### Entretien présenté
◆ ◆ ◆ ◆

Al-Sadd, Maroc, Romain Saïss : « je ne demande aucun passe-droit en sélection »
Courtisé en Europe, Romain Saïss a fait le choix de filer au Qatar, à Al-Sadd. Un choix qui fait beaucoup réagir et que le défenseur de 33 ans a tenu à justifier en exclusivité pour Foot Mercato.
Foot Mercato : après une saison à Besiktas, vous avez décidé de quitter le club. Pour quelles raisons ?
Romain Saïss : pendant des mois, je n’ai jamais rien dit. Je me suis toujours focalisé sur l’équipe et sur moi jusqu’à la fin de saison. Je pense que ce n’était pas le bon moment pour parler. Si j’ai fait le choix de quitter Besiktas, ça n’a rien à voir avec le club, les fans ou mes coéquipiers. Le seul problème, c’est avec le coach (ndlr : Şenol Güneş). Depuis qu’il est arrivé, il y a eu une accumulation de choses qui m’ont amené à me dire que je devais partir car je ne pouvais pas faire confiance à une personne comme ça.
FM : que s’est-il passé concrètement ?
RS : ça a commencé à la Coupe du Monde. Il m’a reproché des choses. Que tu ne sois pas d’accord avec ce que je fais, ce n’est pas un problème. Mais tu ne peux pas venir face à la presse pour te faire bien voir et ensuite en privé venir dire l’inverse. Me tailler devant la presse car je vais jouer une demi-finale blessé pour mon pays puis ensuite me dire en privé que j’ai bien fait et qu’il aurait fait la même chose.
FM : il y avait aussi la possibilité d’un transfert dès le mercato d’hiver…
RS : à la trêve hivernale, j’avais aussi une proposition pour retourner en Angleterre. J’avais expliqué au coach que je souhaitais y retourner car j’ai une histoire la-bas. Mais je savais que c’était la fin du mercato et que le club allait avoir du mal à me remplacer. J’ai 33 ans, je n’allais pas bouder si je devais rester encore 6 mois et je l’ai fait de manière très professionnelle. Ils ont refusé une offre car ils souhaitaient me garder. Sauf qu’à la fin du mercato, le club recrute finalement un défenseur central gaucher, à mon poste. Et le coach m’a envoyé sur le banc. Je ne vois pas l’intérêt de me bloquer après m’avoir dit que j’étais le meilleur. Sans la blessure d’un coéquipier, je savais très bien que je n’allais pas rejouer et je ne voulais pas prendre le risque d’une nouvelle saison comme ça. Il me disait clairement "tu es mon meilleur défenseur, voire mon meilleur joueur". Je lui disais "comment tu m’expliques que je sois sur le banc alors ?". S’il y avait un problème, il fallait me le dire. Après il y a eu son comportement quand j’ai eu des soucis personnels.

◆ ◆ ◆ ◆

### Travail demandé
**a.** Relevez tous les noms de pays cités dans l'entretien avec Romain Saïss, dans leur ordre d'apparition.
**b.** Dans l'entretien avec Romain Saïss, renvoyez le passage qui débute aux mots « Romain Saïss : pendant » et s'achève après « passé concrètement ? ».
**c.** Poursuivez l'entretien avec Romain Saïss à partir de sa dernière phrase.

◆ ◆ ◆ ◆

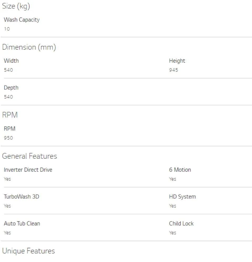Click the Height specification label

click(177, 61)
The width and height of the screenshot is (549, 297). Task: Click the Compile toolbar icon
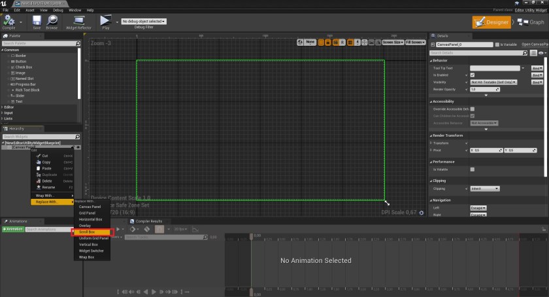coord(9,22)
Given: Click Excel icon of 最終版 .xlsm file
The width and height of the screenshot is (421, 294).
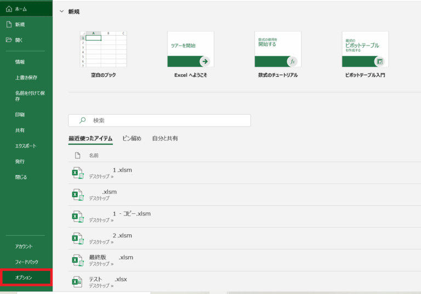Looking at the screenshot, I should pyautogui.click(x=77, y=261).
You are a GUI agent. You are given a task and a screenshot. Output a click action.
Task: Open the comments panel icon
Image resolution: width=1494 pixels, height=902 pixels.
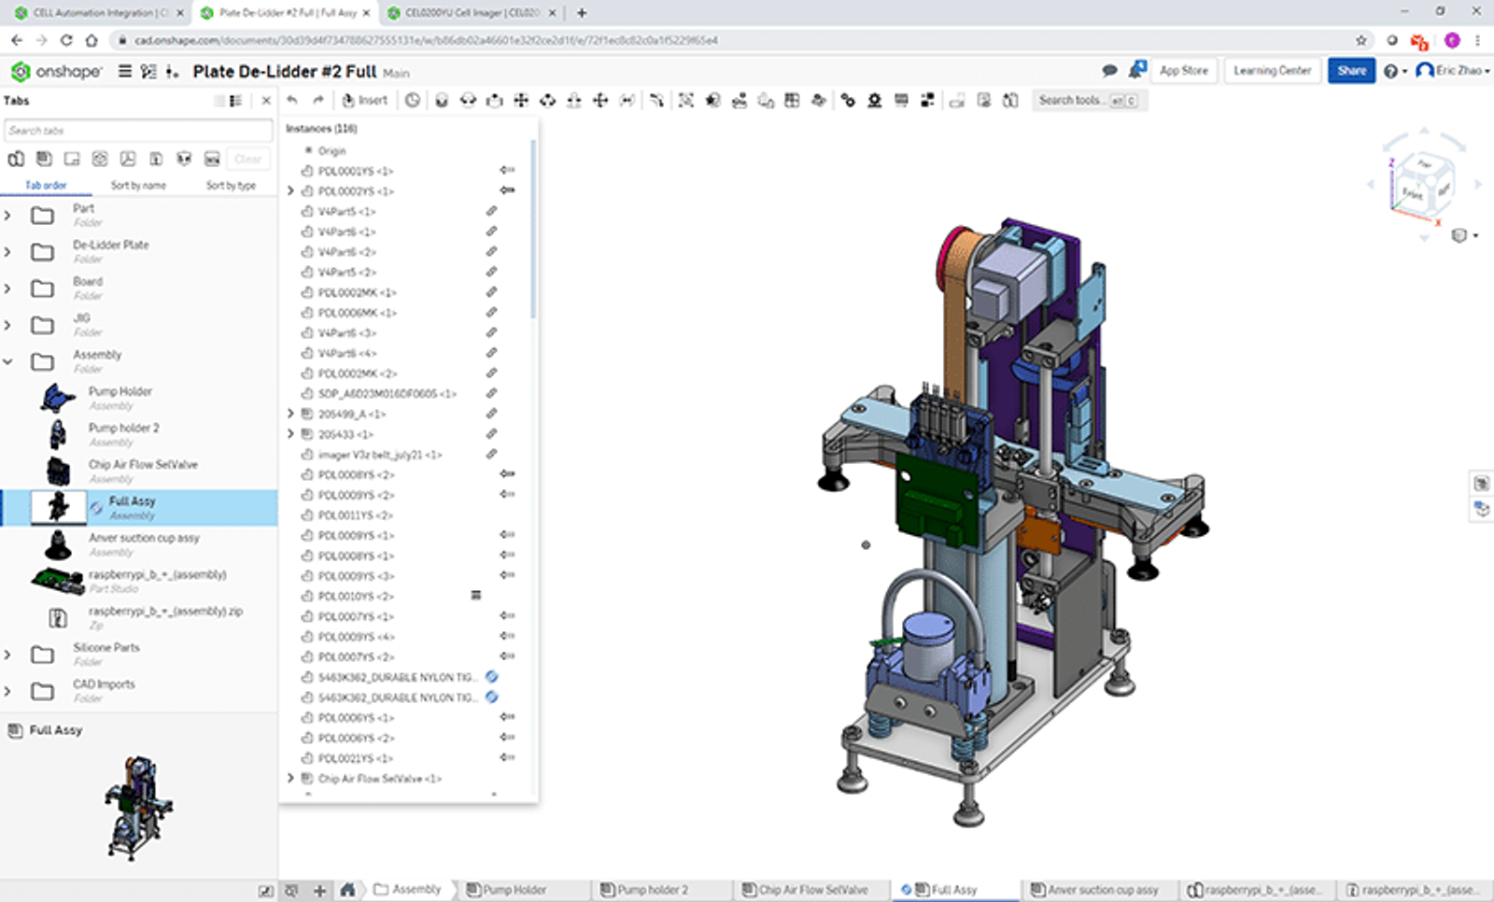pos(1110,70)
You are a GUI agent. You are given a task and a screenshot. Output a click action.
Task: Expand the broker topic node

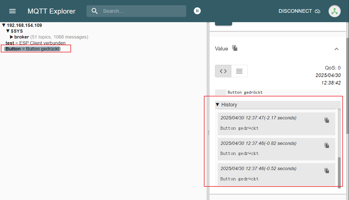pos(12,37)
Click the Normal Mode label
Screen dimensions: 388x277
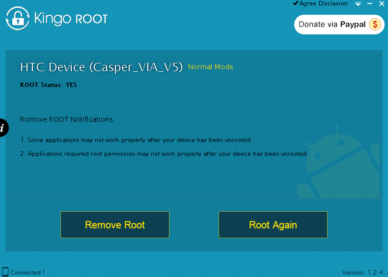pos(211,67)
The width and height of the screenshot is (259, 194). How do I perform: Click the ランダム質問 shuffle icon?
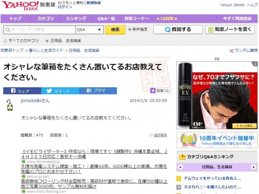coord(232,51)
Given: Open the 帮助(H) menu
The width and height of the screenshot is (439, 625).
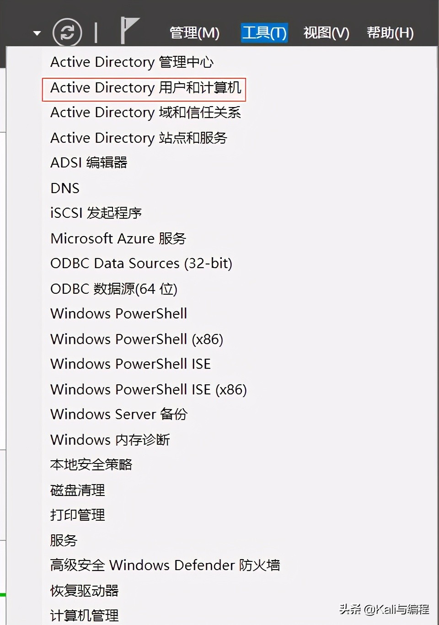Looking at the screenshot, I should click(x=390, y=33).
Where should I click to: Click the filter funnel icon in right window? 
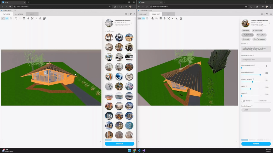pos(267,14)
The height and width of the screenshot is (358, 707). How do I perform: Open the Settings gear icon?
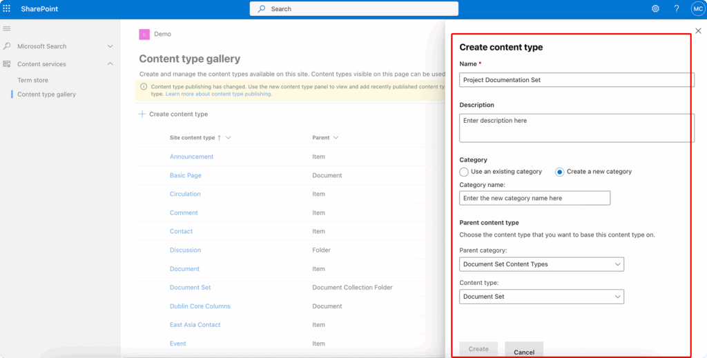tap(655, 9)
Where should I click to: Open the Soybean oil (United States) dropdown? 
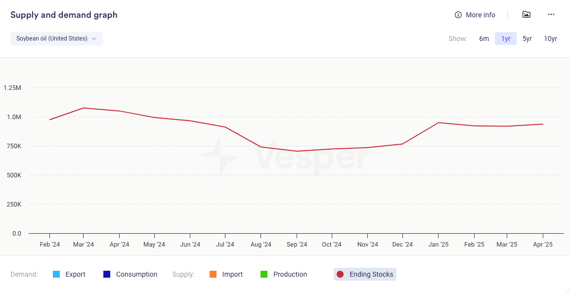coord(52,39)
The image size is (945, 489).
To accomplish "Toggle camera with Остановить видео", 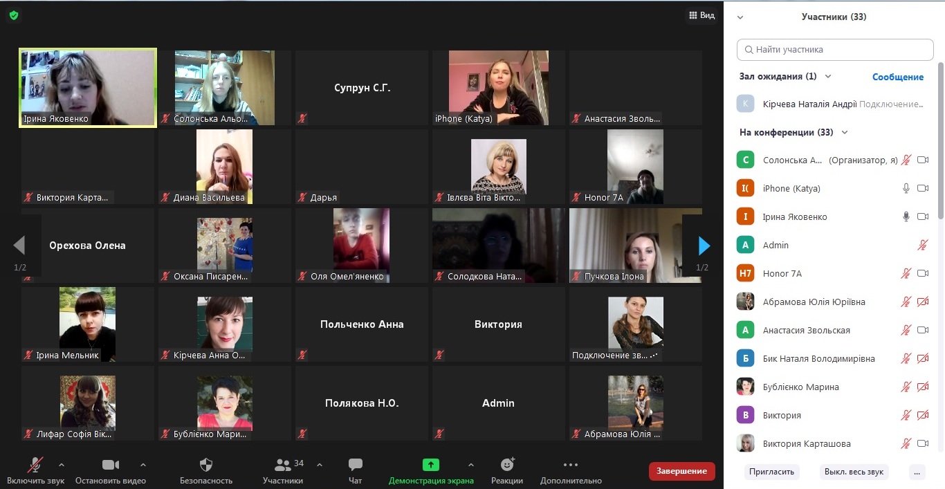I will (111, 465).
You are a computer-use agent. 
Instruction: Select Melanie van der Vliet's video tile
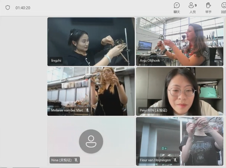(91, 91)
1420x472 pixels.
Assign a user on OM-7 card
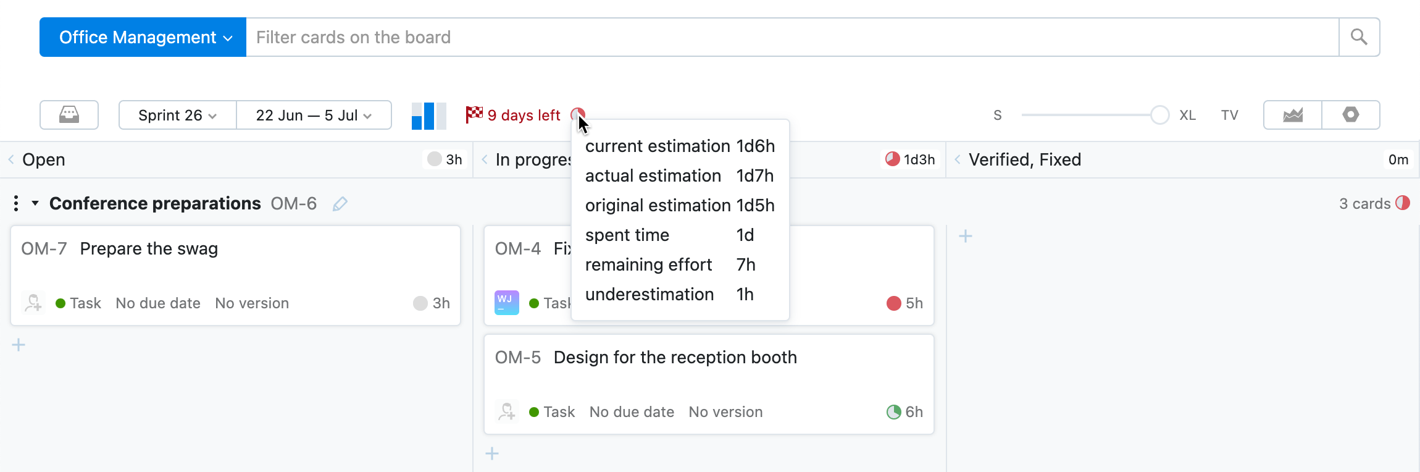point(33,303)
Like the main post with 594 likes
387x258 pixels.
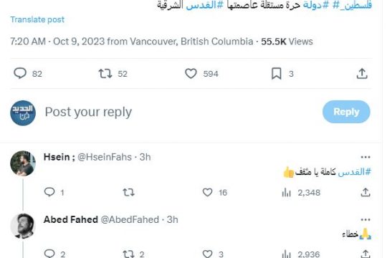point(191,74)
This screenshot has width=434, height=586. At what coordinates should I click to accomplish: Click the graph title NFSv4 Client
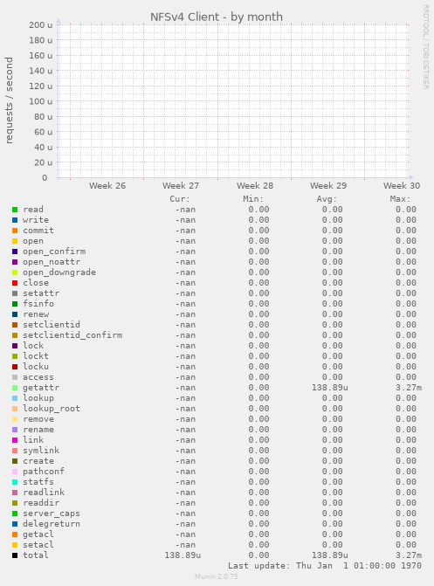(217, 17)
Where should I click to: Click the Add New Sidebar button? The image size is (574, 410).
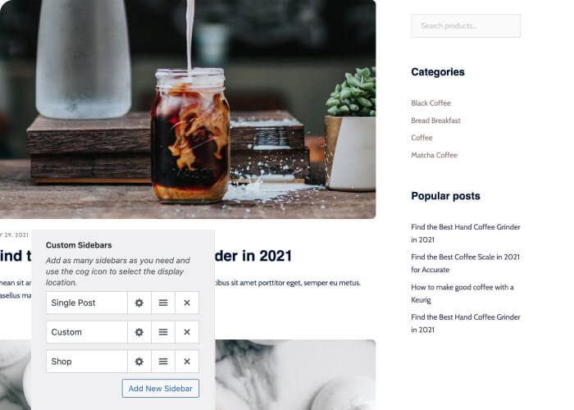tap(161, 389)
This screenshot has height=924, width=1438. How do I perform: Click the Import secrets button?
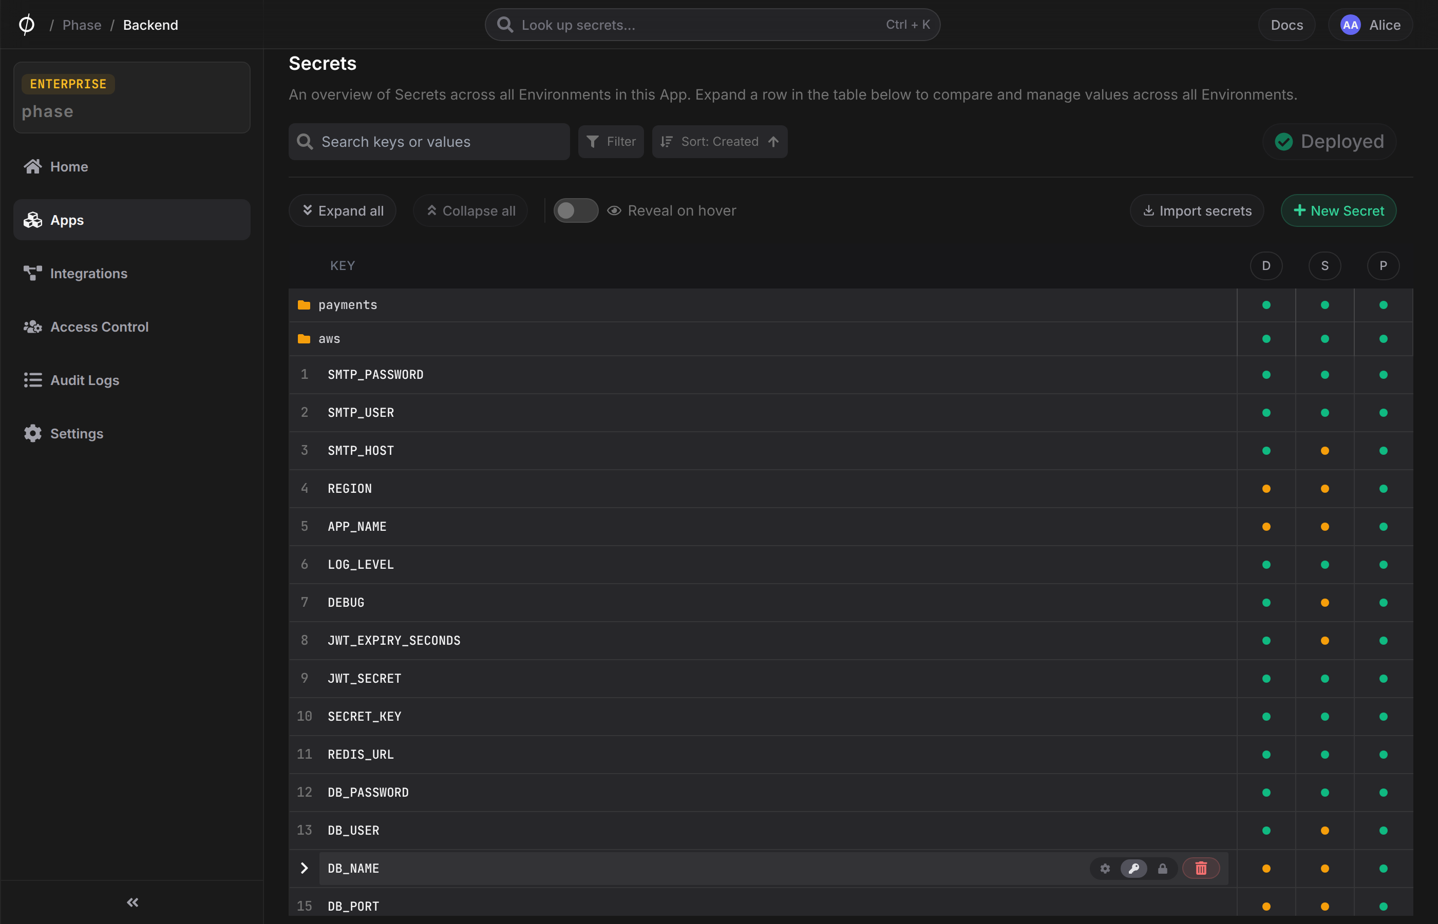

◆ ◆ ◆ ◆

### Réponses par consigne
**a.** Maroc, Qatar, Angleterre

**b.**
Romain Saïss : pendant des mois, je n’ai jamais rien dit. Je me suis toujours focalisé sur l’équipe et sur moi jusqu’à la fin de saison. Je pense que ce n’était pas le bon moment pour parler. Si j’ai fait le choix de quitter Besiktas, ça n’a rien à voir avec le club, les fans ou mes coéquipiers. Le seul problème, c’est avec le coach (ndlr : Şenol Güneş). Depuis qu’il est arrivé, il y a eu une accumulation de choses qui m’ont amené à me dire que je devais partir car je ne pouvais pas faire confiance à une personne comme ça.
FM : que s’est-il passé concrètement ?

**c.**
FM : c’est-à-dire ?
RS : ma femme avait eu des soucis de santé et était restée bloquée au Qatar. J’avais dû faire un aller retour Qatar-Maroc après le Mondial en 48 heures pour rester auprès d’elle. Une fois là-bas, on me dit de rentrer sur le champ à Istanbul pour faire constater ma blessure et recommencer les entraînements. J’ai dû revenir car je n’avais pas le choix et malheureusement, j’ai dû repartir au Qatar car ça n’allait toujours pas mieux. On est même plus sur du sportif là. D’ailleurs depuis qu’il est là, le directeur sportif a demandé à partir deux fois en moins de 6 mois. Le coach n’a causé que des problèmes.
« Ma signature à Besiktas ? Je devais trouver une solution car il y avait une Coupe du monde qui arrivait »
FM : la saison dernière, vous étiez libre et sortiez d’une grosse expérience avec Wolverhampton, n’y avait-il pas mieux que Besiktas ?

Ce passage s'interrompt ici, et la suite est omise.